Lab head: Rebecca S. Mason
Location: F13 - Anderson Stuart Building

Vitamin D is important for bone and muscle function. It is mainly derived from the energy from sunlight, which converts a precursor, 7-dehydrocholesterol in skin, to vitamin D. How vitamin D status is maintained in winter, is unclear. The role of muscle in helping to maintain blood levels of vitamin D compounds is being investigated.

Studies by this group have shown that in skin, vitamin D compounds contribute to protection from ultraviolet/sun damage. Examination of how this photoprotective effect is produced is also a focus of the laboratory and may lead to new agents to enhance sun protection.

Lab members: RS Mason (head)

Role of vitamin D and other compounds in the protection of skin cells from UV

Primary supervisor: Rebecca Mason

Our group has shown that vitamin D compounds, which are well known to be made in skin, have an important physiological function in skin to protect skin cells from the damaging effects of UV radiation.
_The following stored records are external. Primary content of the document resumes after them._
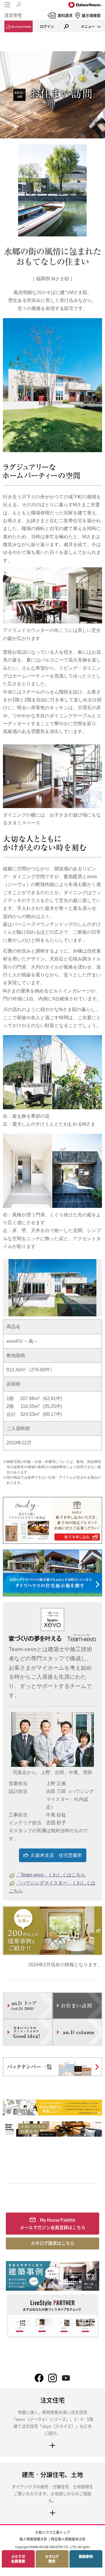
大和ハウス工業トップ (52, 2532)
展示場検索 (91, 15)
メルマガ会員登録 (18, 2559)
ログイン (47, 26)
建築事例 (86, 2556)
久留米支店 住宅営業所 (56, 1855)
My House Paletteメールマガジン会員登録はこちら (52, 2224)
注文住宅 (13, 15)
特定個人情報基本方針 (68, 2539)
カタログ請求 (52, 2559)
Cell death, mainly by apoptosis after UV exposure, is significantly reduced in skin cells after treatment with vitamin D metabolites. We have also shown that DNA damage is reduced in surviving cells. We now have evidence that the protective effects, including protection from UV-induced immunosuppression and photocarcinogenesis are present in mice. Preliminary studies also show a reduction in sunburn cells and DNA damage in human subjects.

The project will examine likely mechanisms of action of the vitamin D compounds. These are likely to include enhanced activity of the tumour suppressor p53 and reduced nitric oxide products and a possible novel mechanism of DNA damage.